The story goes that one night on Yawning Man‘s 2015 South American tour, the instrumental desert rock pioneers stopped into ION Studios in Buenos Aires. With just a single night in that hallowed space, which has played host to many great Argentinian acts and offerings, they put to tape the tracks that would become the Historical Graffiti LP — and it is LP/DL only, released on Lay Bare Recordings — their first full-length outing since 2010’s Nomadic Pursuits (review here).

Of course, in that six-year stretch, Yawning Man have hardly been inactive, shifting their lineup around founding guitarist Gary Arce and bassist/guitarist Mario Lalli (also Fatso Jetson), releasing the Yawning Man/Fatso Jetson split LP in 2013, and touring, Arce also stepping out of the band’s confines to participate in numerous collaborations, side-projects, guest appearances and so on. That spirit of being able to go anywhere and still bring something distinct is writ large all over the unassuming five tracks/33 minutes of Historical Graffiti, which is further set apart from its predecessor and in fact the whole of Yawning Man‘s catalog for its guest contributions.

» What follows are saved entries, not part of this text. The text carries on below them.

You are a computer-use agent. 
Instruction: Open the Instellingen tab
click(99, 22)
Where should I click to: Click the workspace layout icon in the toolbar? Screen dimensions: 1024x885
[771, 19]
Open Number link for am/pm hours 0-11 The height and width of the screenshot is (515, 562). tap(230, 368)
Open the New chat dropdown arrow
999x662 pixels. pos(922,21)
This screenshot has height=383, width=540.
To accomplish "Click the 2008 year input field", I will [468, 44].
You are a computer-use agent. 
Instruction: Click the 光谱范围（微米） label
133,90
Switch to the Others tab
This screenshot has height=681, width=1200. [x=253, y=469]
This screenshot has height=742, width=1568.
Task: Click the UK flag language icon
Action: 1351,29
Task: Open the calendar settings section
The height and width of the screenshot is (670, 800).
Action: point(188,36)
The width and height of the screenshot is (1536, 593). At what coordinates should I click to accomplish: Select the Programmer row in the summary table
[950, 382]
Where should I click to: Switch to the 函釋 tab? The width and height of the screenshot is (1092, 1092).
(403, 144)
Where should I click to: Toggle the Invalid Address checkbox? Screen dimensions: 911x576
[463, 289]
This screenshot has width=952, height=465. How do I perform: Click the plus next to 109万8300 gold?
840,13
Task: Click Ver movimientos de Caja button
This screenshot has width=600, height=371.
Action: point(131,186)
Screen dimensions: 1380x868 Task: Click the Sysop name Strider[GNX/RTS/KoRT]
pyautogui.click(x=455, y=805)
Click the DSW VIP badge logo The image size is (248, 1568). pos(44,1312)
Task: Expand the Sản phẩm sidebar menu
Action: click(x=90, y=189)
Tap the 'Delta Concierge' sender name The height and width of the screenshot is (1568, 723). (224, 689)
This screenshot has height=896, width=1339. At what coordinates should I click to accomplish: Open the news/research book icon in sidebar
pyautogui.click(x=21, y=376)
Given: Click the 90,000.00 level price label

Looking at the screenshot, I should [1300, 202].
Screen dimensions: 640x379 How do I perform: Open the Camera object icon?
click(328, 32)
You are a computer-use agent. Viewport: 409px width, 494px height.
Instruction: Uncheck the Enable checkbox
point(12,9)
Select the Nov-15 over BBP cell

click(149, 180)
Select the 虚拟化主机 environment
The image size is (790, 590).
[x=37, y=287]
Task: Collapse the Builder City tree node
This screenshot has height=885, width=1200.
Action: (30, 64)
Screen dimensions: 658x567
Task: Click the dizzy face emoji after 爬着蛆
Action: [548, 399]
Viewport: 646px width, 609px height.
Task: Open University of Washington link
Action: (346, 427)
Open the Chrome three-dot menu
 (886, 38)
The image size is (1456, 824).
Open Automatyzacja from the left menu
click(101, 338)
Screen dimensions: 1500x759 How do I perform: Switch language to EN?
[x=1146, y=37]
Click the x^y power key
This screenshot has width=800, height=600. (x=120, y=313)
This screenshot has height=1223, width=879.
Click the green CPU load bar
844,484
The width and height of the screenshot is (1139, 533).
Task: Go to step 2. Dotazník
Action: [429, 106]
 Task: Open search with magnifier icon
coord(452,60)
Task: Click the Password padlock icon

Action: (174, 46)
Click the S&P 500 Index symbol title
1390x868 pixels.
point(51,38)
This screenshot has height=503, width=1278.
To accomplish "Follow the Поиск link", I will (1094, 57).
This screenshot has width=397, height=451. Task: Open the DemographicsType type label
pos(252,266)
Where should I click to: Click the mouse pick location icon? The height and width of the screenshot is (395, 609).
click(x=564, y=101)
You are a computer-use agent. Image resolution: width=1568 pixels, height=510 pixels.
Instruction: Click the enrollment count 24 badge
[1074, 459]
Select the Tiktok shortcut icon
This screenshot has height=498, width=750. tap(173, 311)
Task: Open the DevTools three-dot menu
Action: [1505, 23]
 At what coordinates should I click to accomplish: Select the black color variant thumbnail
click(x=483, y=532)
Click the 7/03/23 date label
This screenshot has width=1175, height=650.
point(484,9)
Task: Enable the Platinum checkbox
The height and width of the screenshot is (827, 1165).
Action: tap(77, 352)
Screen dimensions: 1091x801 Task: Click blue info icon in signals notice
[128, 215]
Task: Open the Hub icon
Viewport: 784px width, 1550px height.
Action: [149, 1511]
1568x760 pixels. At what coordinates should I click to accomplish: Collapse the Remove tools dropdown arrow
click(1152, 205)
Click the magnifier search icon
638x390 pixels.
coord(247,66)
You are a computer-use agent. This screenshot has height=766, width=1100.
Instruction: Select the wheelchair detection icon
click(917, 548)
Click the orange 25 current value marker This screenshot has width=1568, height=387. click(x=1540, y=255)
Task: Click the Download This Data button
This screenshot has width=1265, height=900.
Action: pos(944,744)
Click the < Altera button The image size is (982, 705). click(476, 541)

Joining Arce, Lalli and drummer Bill Stinson are keyboardist/Mellotronist Malene Pedersen (also of Lewd Flesh), as well as violinist Sara Ryan and accordionist Adolofo Trepiana, whose contributions to opener and longest track (immediate points) “The Wind Cries Edalyn” and the closing title-track aren’t to be understated in providing a grounding but still gentle and melodic presence alongside the band’s otherwise dreamy tonality, which seems set for maximum drift across the album’s span.

Not a complaint, obviously. Yawning Man shine best when they shine like a hot sun — see also: any number of other desert-minded descriptors of Arce‘s shimmering, sentimental guitar tone — and for those who’ve spent years anticipating an announced full-length called Gravity is Good for You that remains elusive, it seems fair enough to take whatever comes at this point as regards output from Yawning Man proper. The sweet, lush immersion of Historical Graffiti, which bears the subtitle The ION Studios Session, Buenos Aires, Argentina on its front cover, makes it all the easier for the taking.

Yawning Man are known for their jamming, and a lot of the basis of their influence, particularly on European post-desert heavy psych, has been in that ethic of improvisation, but the depth of arrangement throughout, beginning with the layering of guitar and violin early on “The Wind Cries Edalyn,” speaks to some plan. I don’t know whether Ryan came in afterwards and dubbed strings over the basic tracks of guitar, bass, drums and keys, or what, but even as it runs deeper and introduces Trepiana‘s accordion, there’s a sense of a plan at work.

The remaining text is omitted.